*What you are asked to do*:
Copy each line from the items below that contains the string "chart".

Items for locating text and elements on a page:

++++++

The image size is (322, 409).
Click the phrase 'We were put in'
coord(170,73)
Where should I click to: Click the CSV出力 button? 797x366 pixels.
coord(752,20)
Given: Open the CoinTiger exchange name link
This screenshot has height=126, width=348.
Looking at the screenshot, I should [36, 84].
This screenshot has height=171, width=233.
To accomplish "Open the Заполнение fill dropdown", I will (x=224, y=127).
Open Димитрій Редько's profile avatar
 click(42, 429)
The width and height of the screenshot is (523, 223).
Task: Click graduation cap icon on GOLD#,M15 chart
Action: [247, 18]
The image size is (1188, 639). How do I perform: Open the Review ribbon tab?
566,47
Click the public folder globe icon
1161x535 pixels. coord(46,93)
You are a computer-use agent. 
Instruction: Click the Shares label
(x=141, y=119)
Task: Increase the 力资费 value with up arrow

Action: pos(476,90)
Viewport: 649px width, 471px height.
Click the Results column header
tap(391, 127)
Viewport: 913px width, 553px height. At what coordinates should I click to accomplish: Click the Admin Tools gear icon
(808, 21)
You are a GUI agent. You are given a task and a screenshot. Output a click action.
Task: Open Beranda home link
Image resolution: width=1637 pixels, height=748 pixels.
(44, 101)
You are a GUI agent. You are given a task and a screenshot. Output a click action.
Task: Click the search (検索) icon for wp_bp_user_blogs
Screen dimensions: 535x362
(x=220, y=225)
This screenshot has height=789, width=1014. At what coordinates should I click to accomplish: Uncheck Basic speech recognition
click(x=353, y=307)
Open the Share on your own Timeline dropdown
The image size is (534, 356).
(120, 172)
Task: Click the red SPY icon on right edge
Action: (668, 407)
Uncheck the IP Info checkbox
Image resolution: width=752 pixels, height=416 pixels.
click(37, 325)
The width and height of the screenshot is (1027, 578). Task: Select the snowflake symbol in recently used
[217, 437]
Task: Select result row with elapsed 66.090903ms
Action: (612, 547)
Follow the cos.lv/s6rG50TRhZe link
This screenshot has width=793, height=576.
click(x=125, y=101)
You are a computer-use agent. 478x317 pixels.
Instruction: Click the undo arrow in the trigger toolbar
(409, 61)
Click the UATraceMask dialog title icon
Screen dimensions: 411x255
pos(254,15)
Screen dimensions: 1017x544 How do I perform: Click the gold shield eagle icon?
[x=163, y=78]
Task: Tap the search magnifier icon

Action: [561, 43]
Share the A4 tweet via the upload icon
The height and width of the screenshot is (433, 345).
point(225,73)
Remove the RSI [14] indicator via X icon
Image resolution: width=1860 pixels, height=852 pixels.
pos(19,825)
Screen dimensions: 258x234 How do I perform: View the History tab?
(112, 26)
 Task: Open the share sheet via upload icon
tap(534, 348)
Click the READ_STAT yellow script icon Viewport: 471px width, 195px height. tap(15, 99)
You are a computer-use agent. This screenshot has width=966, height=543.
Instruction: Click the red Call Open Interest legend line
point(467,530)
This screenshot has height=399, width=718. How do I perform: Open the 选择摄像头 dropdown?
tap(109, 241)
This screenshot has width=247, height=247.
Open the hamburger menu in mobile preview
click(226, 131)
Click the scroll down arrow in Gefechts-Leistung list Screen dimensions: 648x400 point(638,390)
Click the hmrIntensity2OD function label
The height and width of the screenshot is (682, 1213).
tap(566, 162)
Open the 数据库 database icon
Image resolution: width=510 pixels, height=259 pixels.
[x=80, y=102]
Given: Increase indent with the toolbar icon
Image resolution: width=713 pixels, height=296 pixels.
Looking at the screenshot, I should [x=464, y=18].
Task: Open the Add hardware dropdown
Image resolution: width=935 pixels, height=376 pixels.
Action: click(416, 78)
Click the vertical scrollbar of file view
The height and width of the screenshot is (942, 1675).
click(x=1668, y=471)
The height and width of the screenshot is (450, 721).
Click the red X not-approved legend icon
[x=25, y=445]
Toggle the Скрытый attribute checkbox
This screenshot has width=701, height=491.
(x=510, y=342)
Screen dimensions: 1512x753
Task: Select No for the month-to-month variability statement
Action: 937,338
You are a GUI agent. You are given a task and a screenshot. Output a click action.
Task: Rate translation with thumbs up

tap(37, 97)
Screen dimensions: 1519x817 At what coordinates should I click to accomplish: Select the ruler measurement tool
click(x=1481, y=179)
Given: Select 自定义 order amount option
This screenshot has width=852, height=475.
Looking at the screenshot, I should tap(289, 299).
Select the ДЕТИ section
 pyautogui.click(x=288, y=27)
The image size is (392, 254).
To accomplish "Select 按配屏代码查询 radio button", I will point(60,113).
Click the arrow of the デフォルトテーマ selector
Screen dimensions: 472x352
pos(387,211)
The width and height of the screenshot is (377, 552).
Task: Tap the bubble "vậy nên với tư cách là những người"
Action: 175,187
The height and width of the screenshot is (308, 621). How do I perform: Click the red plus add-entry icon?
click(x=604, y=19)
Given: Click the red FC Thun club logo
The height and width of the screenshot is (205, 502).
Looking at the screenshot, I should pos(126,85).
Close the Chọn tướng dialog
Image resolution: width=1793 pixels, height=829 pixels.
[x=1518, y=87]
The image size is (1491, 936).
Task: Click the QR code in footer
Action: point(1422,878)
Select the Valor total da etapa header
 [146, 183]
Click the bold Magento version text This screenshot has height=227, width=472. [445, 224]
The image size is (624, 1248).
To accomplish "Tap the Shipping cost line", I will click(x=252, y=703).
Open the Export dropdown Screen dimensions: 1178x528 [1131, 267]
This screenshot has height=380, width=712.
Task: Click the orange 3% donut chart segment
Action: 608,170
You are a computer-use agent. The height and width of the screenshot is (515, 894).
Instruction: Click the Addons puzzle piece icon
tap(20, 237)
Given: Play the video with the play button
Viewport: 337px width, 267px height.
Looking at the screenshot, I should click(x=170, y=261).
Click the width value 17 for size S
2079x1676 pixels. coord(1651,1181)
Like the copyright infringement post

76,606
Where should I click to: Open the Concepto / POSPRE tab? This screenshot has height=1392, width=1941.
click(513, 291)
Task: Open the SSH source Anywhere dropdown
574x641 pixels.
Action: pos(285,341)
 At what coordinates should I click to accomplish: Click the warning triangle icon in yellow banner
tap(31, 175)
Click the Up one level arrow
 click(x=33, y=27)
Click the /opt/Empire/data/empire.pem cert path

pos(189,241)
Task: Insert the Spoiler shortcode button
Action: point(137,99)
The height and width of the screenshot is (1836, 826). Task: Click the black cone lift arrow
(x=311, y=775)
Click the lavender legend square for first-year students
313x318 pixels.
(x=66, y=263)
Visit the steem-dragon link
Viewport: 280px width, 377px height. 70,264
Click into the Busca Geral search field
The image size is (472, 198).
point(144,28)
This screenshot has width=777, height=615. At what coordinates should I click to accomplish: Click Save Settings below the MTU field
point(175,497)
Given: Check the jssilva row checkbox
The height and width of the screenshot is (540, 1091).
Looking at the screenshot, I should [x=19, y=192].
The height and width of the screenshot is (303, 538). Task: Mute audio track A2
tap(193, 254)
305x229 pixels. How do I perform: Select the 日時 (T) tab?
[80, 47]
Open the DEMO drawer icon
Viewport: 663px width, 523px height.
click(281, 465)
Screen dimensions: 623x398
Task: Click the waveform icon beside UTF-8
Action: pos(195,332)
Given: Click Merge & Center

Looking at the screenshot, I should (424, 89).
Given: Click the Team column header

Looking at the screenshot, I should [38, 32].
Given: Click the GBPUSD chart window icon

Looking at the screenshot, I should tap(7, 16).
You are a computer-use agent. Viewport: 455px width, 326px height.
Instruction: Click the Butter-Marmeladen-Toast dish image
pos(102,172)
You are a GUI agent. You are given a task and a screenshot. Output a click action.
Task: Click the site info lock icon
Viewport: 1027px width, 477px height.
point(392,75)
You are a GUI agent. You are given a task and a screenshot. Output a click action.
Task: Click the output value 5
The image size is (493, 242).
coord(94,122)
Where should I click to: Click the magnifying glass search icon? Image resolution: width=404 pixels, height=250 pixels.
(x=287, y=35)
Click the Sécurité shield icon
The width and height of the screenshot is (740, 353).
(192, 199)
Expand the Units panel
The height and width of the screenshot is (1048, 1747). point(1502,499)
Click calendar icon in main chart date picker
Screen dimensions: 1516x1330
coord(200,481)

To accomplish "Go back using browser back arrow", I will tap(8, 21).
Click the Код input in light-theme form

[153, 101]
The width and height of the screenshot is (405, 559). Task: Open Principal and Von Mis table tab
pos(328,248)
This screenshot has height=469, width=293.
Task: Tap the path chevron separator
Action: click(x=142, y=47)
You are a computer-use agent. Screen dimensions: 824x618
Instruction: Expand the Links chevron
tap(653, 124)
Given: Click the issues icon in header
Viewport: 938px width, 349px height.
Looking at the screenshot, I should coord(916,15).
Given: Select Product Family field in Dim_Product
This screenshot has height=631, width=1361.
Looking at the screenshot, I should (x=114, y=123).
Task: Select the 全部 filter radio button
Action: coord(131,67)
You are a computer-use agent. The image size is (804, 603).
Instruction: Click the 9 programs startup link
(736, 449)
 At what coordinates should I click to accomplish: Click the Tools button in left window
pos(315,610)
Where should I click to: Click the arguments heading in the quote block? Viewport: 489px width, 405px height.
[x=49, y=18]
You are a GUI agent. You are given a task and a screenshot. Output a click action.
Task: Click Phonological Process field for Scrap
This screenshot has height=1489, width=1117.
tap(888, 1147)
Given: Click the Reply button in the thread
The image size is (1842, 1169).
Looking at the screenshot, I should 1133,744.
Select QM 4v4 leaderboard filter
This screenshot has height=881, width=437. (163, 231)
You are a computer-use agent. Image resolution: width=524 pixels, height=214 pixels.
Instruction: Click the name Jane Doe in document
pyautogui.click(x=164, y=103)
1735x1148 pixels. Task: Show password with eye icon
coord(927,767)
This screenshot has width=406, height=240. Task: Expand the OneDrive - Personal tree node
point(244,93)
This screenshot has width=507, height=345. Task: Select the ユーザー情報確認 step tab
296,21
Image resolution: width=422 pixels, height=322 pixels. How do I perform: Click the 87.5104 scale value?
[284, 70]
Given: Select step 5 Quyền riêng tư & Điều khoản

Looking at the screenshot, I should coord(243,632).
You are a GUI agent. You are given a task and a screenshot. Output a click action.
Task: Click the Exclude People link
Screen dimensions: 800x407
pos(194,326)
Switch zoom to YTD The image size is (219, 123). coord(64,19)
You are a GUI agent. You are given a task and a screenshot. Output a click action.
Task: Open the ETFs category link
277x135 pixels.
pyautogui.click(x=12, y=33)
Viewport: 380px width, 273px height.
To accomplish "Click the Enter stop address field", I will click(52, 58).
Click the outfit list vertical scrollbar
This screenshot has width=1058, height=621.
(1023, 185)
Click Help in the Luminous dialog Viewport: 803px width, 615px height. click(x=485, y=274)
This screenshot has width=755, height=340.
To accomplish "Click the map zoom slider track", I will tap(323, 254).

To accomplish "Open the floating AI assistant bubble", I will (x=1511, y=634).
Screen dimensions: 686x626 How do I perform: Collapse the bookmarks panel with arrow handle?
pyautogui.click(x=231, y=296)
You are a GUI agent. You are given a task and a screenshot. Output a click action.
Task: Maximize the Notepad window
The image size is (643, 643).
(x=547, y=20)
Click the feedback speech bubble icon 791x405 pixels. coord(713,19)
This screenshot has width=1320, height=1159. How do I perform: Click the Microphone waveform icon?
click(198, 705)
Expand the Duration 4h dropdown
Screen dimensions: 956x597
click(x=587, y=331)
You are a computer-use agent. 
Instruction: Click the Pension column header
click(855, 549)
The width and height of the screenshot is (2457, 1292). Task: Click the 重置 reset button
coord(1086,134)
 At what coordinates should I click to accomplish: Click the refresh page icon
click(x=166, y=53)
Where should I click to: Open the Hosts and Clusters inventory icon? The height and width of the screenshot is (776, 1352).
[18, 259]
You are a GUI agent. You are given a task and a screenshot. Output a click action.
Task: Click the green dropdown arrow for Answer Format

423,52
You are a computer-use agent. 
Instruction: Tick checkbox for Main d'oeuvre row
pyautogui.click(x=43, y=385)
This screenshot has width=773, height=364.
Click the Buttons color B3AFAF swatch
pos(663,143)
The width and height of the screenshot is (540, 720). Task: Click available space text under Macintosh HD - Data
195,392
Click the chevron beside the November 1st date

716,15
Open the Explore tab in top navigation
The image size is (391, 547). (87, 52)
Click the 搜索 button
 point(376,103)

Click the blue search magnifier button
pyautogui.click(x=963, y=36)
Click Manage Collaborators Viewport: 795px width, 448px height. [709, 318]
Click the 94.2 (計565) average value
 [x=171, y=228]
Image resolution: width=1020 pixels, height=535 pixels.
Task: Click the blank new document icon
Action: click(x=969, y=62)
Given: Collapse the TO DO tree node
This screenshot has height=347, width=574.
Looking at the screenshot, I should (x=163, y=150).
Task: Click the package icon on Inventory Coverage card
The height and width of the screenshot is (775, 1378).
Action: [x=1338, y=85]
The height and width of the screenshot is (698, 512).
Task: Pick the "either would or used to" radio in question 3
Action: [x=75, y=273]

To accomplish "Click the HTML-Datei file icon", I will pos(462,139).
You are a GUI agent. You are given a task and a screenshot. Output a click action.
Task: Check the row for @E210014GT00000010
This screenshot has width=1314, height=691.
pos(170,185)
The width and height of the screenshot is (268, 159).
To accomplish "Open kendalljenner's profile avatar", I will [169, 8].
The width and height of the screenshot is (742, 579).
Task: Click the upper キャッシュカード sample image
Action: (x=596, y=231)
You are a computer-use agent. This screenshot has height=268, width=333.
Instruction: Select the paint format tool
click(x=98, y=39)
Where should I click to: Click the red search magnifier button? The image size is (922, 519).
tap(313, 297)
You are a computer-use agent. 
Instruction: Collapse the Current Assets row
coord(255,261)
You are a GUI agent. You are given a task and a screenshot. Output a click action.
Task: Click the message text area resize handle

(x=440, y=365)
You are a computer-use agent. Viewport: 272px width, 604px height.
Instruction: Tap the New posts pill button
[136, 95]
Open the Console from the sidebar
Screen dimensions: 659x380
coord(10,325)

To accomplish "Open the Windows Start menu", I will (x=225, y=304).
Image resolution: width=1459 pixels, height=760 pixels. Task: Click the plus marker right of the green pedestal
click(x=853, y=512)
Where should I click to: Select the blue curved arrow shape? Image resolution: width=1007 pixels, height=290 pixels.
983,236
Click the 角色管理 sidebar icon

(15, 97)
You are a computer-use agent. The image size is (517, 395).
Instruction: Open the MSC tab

++++++

*Expected output*:
Task: Click graduation cap icon on GOLD#,M15 chart
Task: Click the orange 3% donut chart segment
Given: Click the GBPUSD chart window icon
Click calendar icon in main chart date picker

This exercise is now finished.